Appraisal Rights: Shareholders of the Company will have the right to
dissent from the Merger and have a court appraise the
value of their shares. Shareholders electing this
remedy must comply with the procedures of Section
23B.13 of the Washington Business Corporation Act.
Shareholders electing to exercise their right of
appraisal will not receive the $1.00 per share paid
to all other public shareholders, but will instead
receive the appraised value, which may be more or
less than $1.00 per share.
Effect of the Merger: The Merger will result in the Company terminating its
status as a reporting company under the Securities
Exchange Act of 1934 and its stock ceasing to be
traded on the over-the-counter bulletin board. Its
successor, Newco, will be a private company owned by
two shareholders. Newco will assume all obligations
of the Company in the Merger.
4
Management Options: Xxxx XxxXxxxx and Xxxx X. Xxxxxxxxxx, executive
officers of the Company, will each receive an
amendment to their Employment Agreements with the
Company, which will survive and be assumed by Newco.
Such agreements will provide that Xx. XxxXxxxx and
Xx. Xxxxxxxxxx receive stock options to purchase 4%
and 3%, respectively, of the common stock of Newco
for an exercise price equivalent to the exchange
value in the Exchange.
Details of the Exchange and Merger, including financial statements and
pro forma financial statements, will be included in a Schedule 13E-3 Transaction
Statement which will be filed with the Securities and Exchange Commission and
disseminated to shareholders in the near future.

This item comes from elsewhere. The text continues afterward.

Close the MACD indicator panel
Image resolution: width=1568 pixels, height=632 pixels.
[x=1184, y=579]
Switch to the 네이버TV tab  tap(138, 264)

ITEM 7. FINANCIAL STATEMENTS AND EXHIBITS.
(a) Not applicable.
(b) Not applicable.
(c) Exhibits:
1. Exchange and Stock Issuance Agreement dated January
30, 2003
SIGNATURES
Pursuant to the requirements of the Securities Exchange Act of 1934,
the registrant has duly caused the report to be signed on its behalf by the
undersigned hereunto duly authorized.
INLAND RESOURCES INC.
February 3, 2003 By: /s/ Xxxx XxxXxxxx
--------------------------------------
Xxxx XxxXxxxx,
Chief Executive Officer
5
EXHIBIT B
EXISTING EVENT OF DEFAULT
Failure by the Borrower to meet the Debt to EBITDA Ratio set forth at Section
7.13 of the Credit Agreement for the Fiscal Quarters ending on June 30, 2002,
September 30, 2002 and December 31, 2002.